Que aspecto do nosso mundo interior é refletido na relação que temos com o aspecto feminino manifesto externamente em nós ou no outro?

 

Parece que "vagina" maior do nosso subconsciente coletivo guarda em seus micro-músculos os mesmos traumas e medos que os corpos sagrados femininos manifestam aqui, talvez estes sejam também os mesmos traumas que uma vagina poética, compartilhada por todos os gêneros também guarda: o coração! Coração violentado e tantas vezes silenciado. Cabe a nós exercitarmos a cura e a descoberta do prazer divino e do amor, exercitando-o com nossa mulher oculta e com as mulheres de carne osso a nossa volta, nas quais podemos ver nitidamente e sentir a materialização de todos estes assuntos!
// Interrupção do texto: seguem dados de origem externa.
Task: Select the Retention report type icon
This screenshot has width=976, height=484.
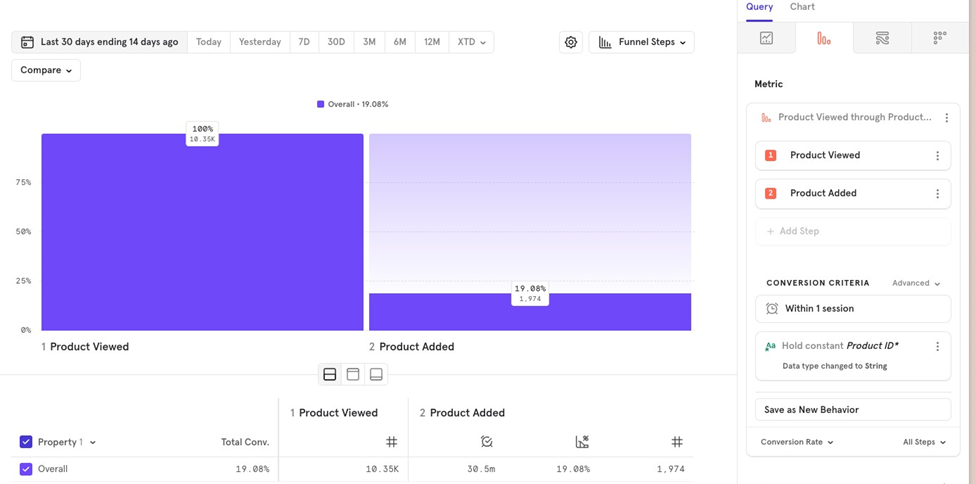Action: [939, 38]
Qualquer ser humano vítima do abuso geralmente não reconhece mais a diferença entre o amor genuíno e novos abusos, muitas vezes fecha-se definitivamente e assume uma postura autodefensiva e bélica...

 

Infelizmente o passado não pode ser apagado, mas pode ser ressignificado, ao vivermos o presente, sem ignorar ou nos prendermos as dores do passado. Quem penetra este canal escuro, fértil e sagrado, ao fazê-lo com amor - o antídoto contra a violência - enquanto penetra-lhe, penetra a própria consciência e coração, cada canto não iluminado, cada prazer e dor desconhecida e latejante, cada medo, se isso acontecer sob uma relação de confiança e entrega mútua: polaridade masculina e feminina, interna e externa, para transpassarem juntos, curando-se e desprendendo-se das memórias recorrentes...  Como uma grande mulher, artista e amiga certa vez me disse: "Curar significa deixar ir"...

 

PS: Infelizmente eu não tive tempo hábil para pesquisar os autores e referências que germinaram as percepções que inspiraram este texto, além da própria vida é claro. Talvez no futuro eu acrescente aqui, ao passo que eu for reencontrando-os.

A fotografia que ilustra o post é de 2007, meu primeiro portfólio fotográfico: "Perceber", mais alguém conseguiu identificar o rosto de um mago por de trás da vagina desta árvore?